Problem to work on>
The answer must be every line of the records below that contains the word "axis", copied out.

(Dataset entries)
-----
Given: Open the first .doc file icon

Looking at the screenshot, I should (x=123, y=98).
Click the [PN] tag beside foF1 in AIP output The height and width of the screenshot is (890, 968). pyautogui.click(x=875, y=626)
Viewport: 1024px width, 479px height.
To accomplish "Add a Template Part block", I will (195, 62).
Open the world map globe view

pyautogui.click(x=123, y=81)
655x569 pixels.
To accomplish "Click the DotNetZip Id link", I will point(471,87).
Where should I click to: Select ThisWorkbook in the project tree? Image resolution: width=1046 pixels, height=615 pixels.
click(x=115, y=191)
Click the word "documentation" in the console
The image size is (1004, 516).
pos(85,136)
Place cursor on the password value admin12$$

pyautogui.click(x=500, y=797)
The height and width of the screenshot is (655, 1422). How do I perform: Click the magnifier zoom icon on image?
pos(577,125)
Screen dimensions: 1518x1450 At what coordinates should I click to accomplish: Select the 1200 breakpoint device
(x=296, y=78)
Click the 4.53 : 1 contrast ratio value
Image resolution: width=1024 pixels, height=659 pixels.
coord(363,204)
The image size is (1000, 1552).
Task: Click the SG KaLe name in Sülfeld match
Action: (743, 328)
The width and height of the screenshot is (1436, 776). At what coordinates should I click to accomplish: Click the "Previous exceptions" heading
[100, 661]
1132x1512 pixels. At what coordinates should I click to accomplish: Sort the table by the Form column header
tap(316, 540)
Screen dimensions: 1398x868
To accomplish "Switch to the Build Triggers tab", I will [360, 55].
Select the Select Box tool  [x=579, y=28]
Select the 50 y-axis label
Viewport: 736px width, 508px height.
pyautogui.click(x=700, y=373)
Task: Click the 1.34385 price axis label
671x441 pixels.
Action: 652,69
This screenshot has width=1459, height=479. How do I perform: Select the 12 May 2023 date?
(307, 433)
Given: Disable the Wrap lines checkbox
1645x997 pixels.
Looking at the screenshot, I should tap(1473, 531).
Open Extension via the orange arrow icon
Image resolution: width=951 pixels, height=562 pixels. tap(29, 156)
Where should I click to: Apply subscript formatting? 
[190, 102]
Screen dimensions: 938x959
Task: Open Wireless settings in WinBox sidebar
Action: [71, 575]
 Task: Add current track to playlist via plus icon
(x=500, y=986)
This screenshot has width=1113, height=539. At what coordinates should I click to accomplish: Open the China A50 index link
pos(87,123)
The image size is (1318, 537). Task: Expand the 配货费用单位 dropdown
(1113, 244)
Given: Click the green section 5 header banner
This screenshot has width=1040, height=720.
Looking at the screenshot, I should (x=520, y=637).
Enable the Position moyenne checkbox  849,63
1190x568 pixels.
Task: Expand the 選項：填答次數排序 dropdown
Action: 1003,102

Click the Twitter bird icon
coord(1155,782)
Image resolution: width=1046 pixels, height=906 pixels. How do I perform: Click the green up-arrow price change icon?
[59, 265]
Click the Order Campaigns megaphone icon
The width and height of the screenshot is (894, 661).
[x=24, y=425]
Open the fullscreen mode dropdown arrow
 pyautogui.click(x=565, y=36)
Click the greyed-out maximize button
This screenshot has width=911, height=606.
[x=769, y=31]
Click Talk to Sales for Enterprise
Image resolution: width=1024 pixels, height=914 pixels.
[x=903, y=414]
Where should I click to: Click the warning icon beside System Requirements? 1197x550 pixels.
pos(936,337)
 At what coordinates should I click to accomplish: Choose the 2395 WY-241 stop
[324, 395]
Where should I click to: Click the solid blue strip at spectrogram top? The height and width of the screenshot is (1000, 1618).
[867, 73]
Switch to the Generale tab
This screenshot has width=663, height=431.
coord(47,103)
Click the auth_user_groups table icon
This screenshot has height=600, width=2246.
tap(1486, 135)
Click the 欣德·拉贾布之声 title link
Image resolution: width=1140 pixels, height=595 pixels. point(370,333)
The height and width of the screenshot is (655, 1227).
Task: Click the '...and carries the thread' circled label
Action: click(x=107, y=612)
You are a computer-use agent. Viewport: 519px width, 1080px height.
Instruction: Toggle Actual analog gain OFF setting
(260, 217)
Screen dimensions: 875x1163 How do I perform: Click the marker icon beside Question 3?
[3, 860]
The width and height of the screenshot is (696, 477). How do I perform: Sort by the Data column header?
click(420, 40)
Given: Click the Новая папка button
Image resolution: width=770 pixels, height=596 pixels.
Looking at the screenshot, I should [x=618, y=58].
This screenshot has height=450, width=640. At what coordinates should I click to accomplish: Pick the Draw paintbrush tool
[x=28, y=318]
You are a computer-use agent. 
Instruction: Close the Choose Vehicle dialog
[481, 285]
-----
Your response>
Select the 50 y-axis label
Task: Click the 1.34385 price axis label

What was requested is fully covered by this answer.